Chylothorax: An extensive dissection may result in disruption of the thoracic
duct leading to chylothorax which is recognized when feedings are instituted
post-operatively. Persistent chylous pleural effusions may necessitate chronic
chest tube drainage. Some patients respond to therapy with fat restriction
or total parental nutrition. Refractory cases may require pleurodesis or
thoracic duct ligation.
Post-coartectomy syndrome: Restoring pulsatile blood flow to the mesenteric
arteries may result in a mesenteric arteritis in which the arteries become
distended and may rupture. Reflex arteriolar vasoconstriction occurs as part
of autoregulation of blood flow and can result in ischemia. Clinical manifestations
may range from mild abdominal discomfort to acute abdomen with severe abdominal
distention, vomiting, ileus and progression to intestinal wall hemorrhage
or perforation. The development of this syndrome is thought to be related
to early refeeding after coarctation repair. Thus, feedings are normally delayed
for 48 hours after surgery and nasogastric tube decompression is continued
during that time until feedings are slowly begun and advanced as tolerated.
Severe cases may require exploratory laparotomy for treatment of bowel necrosis
or perforation.
Prognosis: Coarctation of the aorta is a life-long disease
with a prognosis that is guarded. Relief of obstruction, control of
hypertension, follow-up for recurrent obstruction and follow-up of associated
anomalies is imperative. SBE prophylaxis should be continued indefinitely
even in the absence of associated abnormalities.
Patients without residual obstruction who are normotensive both at rest and
with exercise should lead normally active lives without restriction. Most
such patients should be able to obtain health insurance and life insurance.

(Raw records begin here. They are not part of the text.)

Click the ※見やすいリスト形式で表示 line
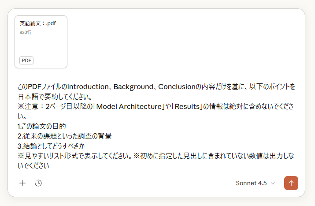This screenshot has width=315, height=206. [x=156, y=156]
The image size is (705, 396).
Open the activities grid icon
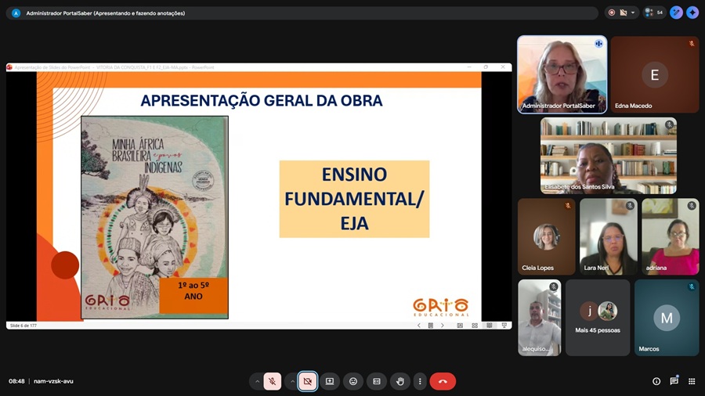(x=692, y=381)
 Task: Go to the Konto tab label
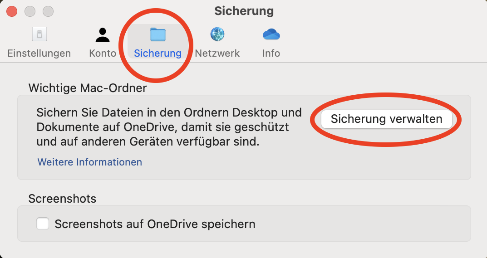pyautogui.click(x=103, y=53)

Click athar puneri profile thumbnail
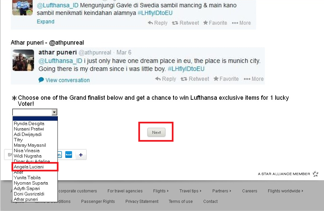[23, 60]
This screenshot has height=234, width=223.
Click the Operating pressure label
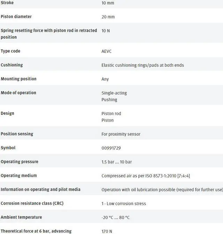pos(20,162)
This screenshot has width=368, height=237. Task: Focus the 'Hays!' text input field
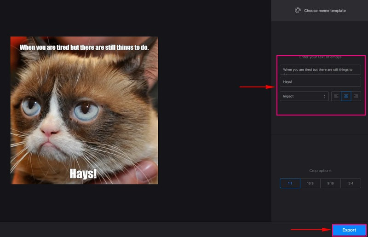tap(320, 81)
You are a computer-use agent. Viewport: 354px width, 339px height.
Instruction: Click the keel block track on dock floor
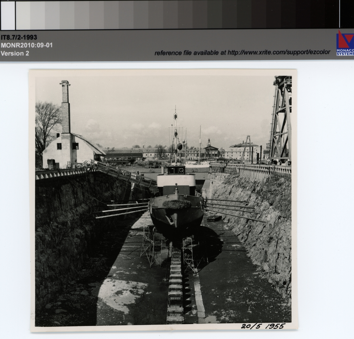pyautogui.click(x=176, y=283)
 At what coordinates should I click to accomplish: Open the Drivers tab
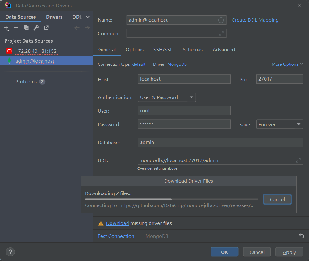(54, 17)
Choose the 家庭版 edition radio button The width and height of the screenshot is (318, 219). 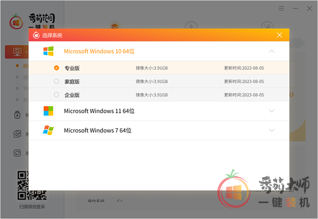pos(57,81)
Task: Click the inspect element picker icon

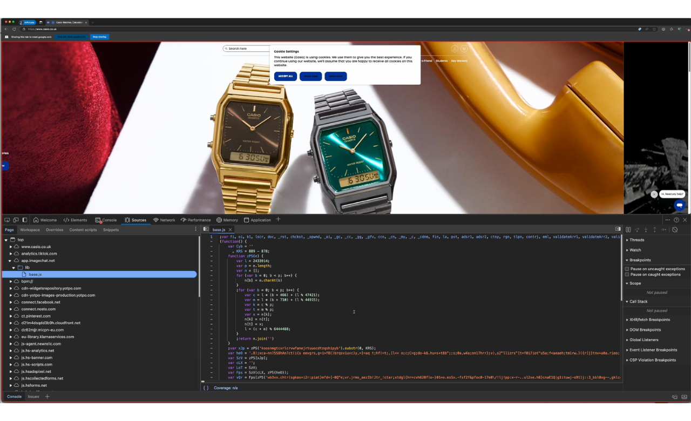Action: point(7,220)
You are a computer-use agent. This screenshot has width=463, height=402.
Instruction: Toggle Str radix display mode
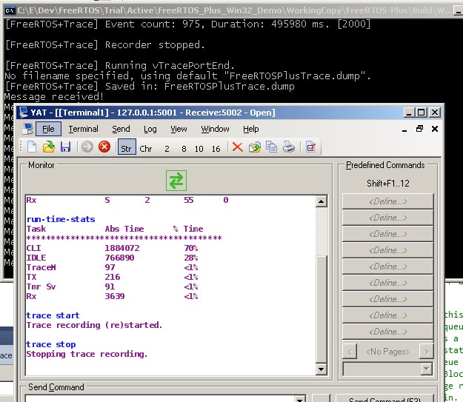click(x=126, y=148)
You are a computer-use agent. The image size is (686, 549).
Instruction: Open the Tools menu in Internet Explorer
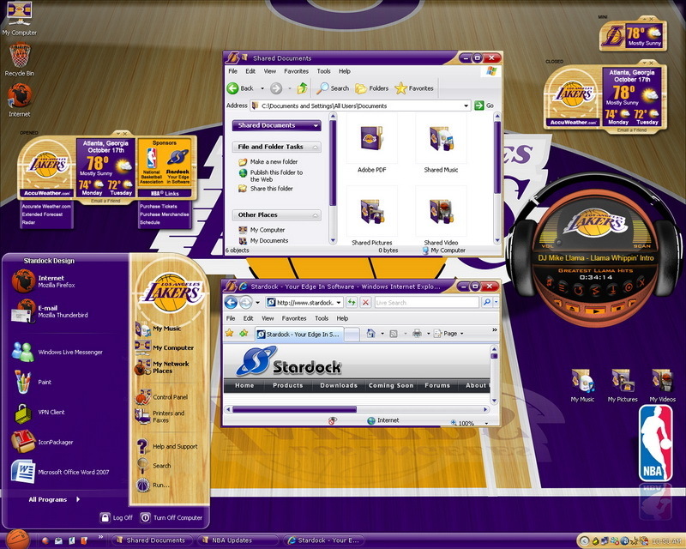pyautogui.click(x=323, y=318)
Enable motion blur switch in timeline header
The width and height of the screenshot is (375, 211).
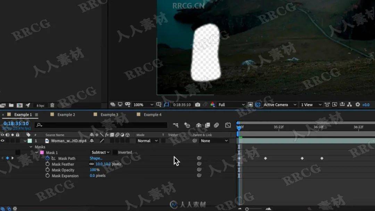[x=216, y=125]

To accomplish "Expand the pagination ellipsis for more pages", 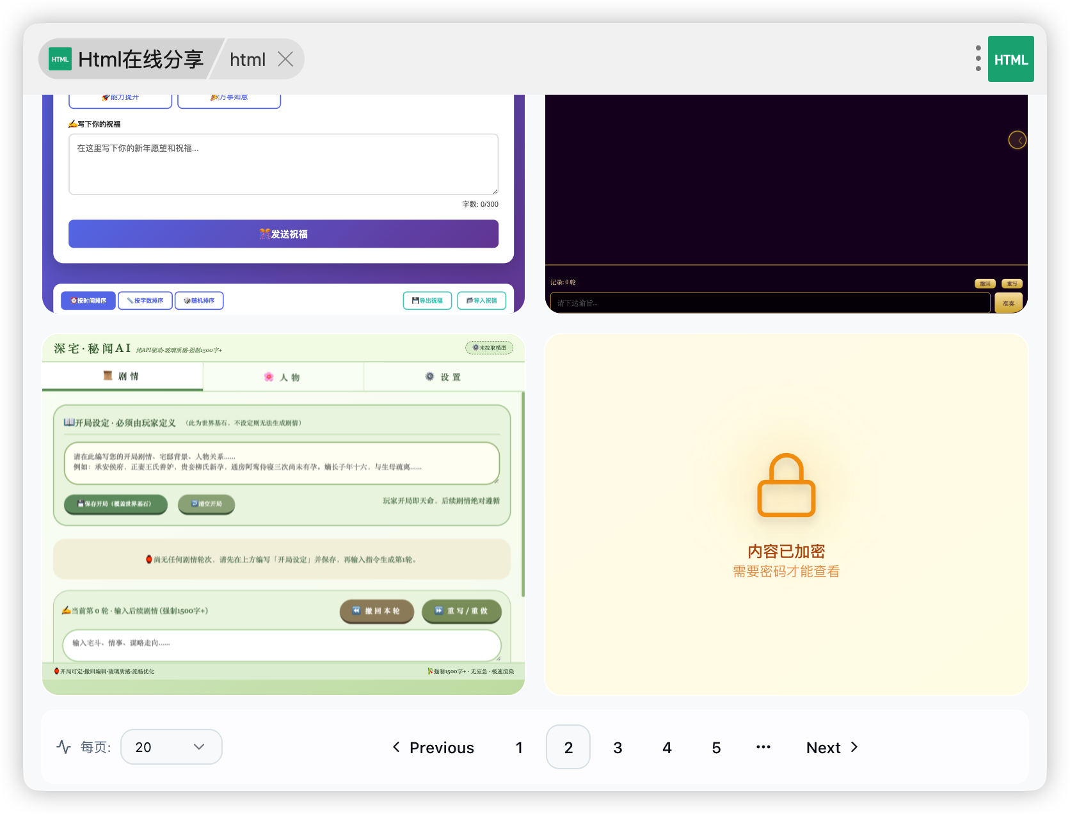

Patients with persistent hypertension, untreated residual obstruction or other
complications have a variable prognosis related to the severity of these problems.
Education: Patients, in addition to their families, should
be educated that coarctation of the aorta requires life-long follow-up to
detect recurrent coarctation or late complications. They should be educated
about a healthy lifestyle to include the avoidance of smoking and obesity,
the value of aerobic exercise, the appropriate control of blood pressure and
reduction of other factors that influence cardiovascular disease.
Special concerns: After successful repair of coarctation
of the aorta, pregnancy should be well tolerated. Prenatal care should
include careful monitoring of blood pressure as hypervolemia of pregnancy
may contribute to worsening hypertension, especially in patients with some
degree of residual obstruction or pre-existing hypertension. The presence
of other associated lesions such as aortic valve disease may further complicate
obstetrical management. There are anecdotal cases of aortic rupture
during pregnancy.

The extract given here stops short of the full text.